— DATA SHOWN —
· · ·
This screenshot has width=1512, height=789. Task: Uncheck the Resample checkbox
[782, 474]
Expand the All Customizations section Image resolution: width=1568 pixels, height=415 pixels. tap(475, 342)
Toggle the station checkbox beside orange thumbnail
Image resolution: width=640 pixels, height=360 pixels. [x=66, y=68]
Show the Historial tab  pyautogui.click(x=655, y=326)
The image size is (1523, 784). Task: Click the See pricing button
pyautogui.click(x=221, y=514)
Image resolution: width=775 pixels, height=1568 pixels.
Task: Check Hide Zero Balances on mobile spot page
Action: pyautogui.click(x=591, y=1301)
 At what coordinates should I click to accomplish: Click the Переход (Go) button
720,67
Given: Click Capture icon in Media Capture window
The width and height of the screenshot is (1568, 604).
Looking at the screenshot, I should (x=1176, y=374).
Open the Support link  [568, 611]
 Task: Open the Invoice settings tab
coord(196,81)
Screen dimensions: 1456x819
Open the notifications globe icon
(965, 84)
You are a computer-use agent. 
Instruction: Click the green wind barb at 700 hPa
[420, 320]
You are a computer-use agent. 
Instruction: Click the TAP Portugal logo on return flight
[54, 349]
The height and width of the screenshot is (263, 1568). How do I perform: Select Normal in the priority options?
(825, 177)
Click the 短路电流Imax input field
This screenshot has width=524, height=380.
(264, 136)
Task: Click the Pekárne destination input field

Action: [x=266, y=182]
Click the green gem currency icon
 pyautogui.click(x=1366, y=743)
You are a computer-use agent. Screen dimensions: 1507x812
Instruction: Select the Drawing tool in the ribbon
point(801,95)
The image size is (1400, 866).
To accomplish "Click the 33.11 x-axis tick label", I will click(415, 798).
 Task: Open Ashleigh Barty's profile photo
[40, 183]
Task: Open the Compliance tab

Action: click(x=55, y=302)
· · ·
— TASK DESCRIPTION —
Copy out the rows above, starting from the first one and ending with the line that contains "Looking at the". Include both of those lines.

— WORKED ANSWER —
This screenshot has width=1512, height=789. Task: Uncheck the Resample checkbox
[782, 474]
Expand the All Customizations section Image resolution: width=1568 pixels, height=415 pixels. tap(475, 342)
Toggle the station checkbox beside orange thumbnail
Image resolution: width=640 pixels, height=360 pixels. [x=66, y=68]
Show the Historial tab  pyautogui.click(x=655, y=326)
The image size is (1523, 784). Task: Click the See pricing button
pyautogui.click(x=221, y=514)
Image resolution: width=775 pixels, height=1568 pixels.
Task: Check Hide Zero Balances on mobile spot page
Action: pyautogui.click(x=591, y=1301)
 At what coordinates should I click to accomplish: Click the Переход (Go) button
720,67
Given: Click Capture icon in Media Capture window
The width and height of the screenshot is (1568, 604).
Looking at the screenshot, I should (x=1176, y=374).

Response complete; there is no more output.